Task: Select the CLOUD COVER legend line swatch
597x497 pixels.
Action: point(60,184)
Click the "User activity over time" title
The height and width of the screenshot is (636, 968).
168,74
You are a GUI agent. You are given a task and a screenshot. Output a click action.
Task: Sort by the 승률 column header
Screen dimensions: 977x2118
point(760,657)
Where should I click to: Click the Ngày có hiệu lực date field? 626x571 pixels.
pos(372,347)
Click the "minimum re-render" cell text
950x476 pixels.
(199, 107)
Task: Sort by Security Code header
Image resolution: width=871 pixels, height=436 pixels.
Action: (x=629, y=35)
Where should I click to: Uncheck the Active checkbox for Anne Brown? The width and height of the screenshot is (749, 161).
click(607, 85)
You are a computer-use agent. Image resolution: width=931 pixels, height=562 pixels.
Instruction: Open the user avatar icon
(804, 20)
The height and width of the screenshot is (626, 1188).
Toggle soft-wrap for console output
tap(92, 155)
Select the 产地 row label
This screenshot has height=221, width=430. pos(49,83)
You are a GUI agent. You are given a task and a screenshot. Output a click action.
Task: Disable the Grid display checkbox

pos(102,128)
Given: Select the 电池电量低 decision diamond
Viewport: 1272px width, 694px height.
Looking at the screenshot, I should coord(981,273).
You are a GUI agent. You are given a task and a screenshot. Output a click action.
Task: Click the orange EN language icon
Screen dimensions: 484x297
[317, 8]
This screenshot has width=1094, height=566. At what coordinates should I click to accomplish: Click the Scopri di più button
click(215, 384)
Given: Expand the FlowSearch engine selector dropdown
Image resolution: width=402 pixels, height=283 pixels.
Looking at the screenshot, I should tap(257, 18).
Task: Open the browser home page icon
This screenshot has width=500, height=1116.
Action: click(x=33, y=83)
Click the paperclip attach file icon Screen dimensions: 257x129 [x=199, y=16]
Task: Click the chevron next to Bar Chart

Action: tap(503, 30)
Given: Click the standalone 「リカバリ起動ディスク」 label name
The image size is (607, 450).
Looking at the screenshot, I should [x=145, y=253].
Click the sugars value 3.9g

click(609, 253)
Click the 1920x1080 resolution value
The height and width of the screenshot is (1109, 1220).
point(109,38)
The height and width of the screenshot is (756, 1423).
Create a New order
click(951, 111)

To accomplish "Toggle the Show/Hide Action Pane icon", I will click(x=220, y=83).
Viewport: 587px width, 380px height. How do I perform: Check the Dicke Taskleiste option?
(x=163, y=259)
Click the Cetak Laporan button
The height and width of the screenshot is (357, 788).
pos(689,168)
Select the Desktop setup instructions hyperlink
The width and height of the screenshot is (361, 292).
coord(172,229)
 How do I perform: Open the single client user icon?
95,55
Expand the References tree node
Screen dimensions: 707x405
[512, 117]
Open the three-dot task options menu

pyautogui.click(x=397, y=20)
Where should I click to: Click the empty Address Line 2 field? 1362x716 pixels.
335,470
────────────────
Lay out the data above as a JSON list of strings, one string per line, from the first line through the line containing "tap(92, 155)", both included. Omit blank lines.

§ Answer to the problem:
[
  "Task: Select the CLOUD COVER legend line swatch",
  "597x497 pixels.",
  "Action: point(60,184)",
  "Click the \"User activity over time\" title",
  "The height and width of the screenshot is (636, 968).",
  "168,74",
  "You are a GUI agent. You are given a task and a screenshot. Output a click action.",
  "Task: Sort by the 승률 column header",
  "Screen dimensions: 977x2118",
  "point(760,657)",
  "Where should I click to: Click the Ngày có hiệu lực date field? 626x571 pixels.",
  "pos(372,347)",
  "Click the \"minimum re-render\" cell text",
  "950x476 pixels.",
  "(199, 107)",
  "Task: Sort by Security Code header",
  "Image resolution: width=871 pixels, height=436 pixels.",
  "Action: (x=629, y=35)",
  "Where should I click to: Uncheck the Active checkbox for Anne Brown? The width and height of the screenshot is (749, 161).",
  "click(607, 85)",
  "You are a computer-use agent. Image resolution: width=931 pixels, height=562 pixels.",
  "Instruction: Open the user avatar icon",
  "(804, 20)",
  "The height and width of the screenshot is (626, 1188).",
  "Toggle soft-wrap for console output",
  "tap(92, 155)"
]